## EXTRACT TO READ:
"""

When I was interviewed for Spielberg and they asked me, what I thought was the reason I survived, they probably expected me to answer good fortune or other things. I said that I thought it was laughter and humor, not to take things the way we were living but to dress them up as something different. That was what helped me I wasn’t thinking about miracles and wasn’t thinking anything, I only thought how not to take things seriously, as if I thought that this was the proportion that I was giving, and I guess it (this attitude) helped me. Because it was absurd all that time, it was unconceivable, that they could do those things to people. (Ostrower, 2000)

This reference to genocide’s “absurdity” is noteworthy since it gestures towards a dominant characteristic of the kind of humour most prevalent during the Holocaust, indeed during nearly any severely taxing or atrocious experience: so-called “gallows” or “black” humour, richly ironic and often absurdist laughter in the face of profound adversity.

"""

## RECORDS SHOWN:
"""

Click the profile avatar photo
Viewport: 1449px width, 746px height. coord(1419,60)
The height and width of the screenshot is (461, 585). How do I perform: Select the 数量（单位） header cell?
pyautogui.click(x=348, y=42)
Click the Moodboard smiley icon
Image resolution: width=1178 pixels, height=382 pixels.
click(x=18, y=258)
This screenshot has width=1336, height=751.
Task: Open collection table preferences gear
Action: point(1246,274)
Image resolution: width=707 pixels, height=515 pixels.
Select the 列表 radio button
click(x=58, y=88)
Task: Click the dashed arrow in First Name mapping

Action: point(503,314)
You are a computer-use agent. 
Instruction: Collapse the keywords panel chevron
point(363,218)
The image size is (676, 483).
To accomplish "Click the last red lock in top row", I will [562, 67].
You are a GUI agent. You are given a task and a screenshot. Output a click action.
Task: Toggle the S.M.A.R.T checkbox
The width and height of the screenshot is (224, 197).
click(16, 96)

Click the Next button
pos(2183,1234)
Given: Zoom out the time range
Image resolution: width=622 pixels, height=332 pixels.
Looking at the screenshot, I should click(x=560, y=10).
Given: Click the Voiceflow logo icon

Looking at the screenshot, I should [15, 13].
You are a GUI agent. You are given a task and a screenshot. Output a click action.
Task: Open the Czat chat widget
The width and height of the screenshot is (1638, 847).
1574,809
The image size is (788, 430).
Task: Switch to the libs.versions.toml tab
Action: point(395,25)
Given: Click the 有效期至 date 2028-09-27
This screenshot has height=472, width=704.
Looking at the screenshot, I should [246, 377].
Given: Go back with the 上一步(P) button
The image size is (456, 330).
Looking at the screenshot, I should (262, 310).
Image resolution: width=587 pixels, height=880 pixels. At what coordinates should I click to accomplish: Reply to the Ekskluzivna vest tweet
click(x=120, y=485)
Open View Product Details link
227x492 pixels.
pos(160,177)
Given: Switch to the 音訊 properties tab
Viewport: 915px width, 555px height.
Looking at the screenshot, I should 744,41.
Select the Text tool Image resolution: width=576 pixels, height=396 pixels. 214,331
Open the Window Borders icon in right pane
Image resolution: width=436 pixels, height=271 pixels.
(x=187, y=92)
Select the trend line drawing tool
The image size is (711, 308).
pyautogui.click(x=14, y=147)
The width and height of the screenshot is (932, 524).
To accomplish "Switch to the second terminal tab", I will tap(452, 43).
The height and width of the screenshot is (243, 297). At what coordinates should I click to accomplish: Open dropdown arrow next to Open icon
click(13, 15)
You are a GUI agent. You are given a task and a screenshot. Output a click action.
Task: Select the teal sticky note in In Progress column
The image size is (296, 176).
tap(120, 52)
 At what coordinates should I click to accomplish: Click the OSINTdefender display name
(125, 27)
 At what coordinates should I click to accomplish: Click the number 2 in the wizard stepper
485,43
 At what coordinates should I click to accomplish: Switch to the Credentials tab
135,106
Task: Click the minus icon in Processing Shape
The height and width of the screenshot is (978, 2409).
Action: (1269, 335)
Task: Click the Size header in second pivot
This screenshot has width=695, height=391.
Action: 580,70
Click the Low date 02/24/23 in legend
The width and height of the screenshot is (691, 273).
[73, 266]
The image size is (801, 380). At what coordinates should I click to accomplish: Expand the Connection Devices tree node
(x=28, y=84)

"""

Write out, word for word, the part of the passage above on humor during the Holocaust that opens with the words "When I was interviewed" and closes with "people. (Ostrower, 2000)".

When I was interviewed for Spielberg and they asked me, what I thought was the reason I survived, they probably expected me to answer good fortune or other things. I said that I thought it was laughter and humor, not to take things the way we were living but to dress them up as something different. That was what helped me I wasn’t thinking about miracles and wasn’t thinking anything, I only thought how not to take things seriously, as if I thought that this was the proportion that I was giving, and I guess it (this attitude) helped me. Because it was absurd all that time, it was unconceivable, that they could do those things to people. (Ostrower, 2000)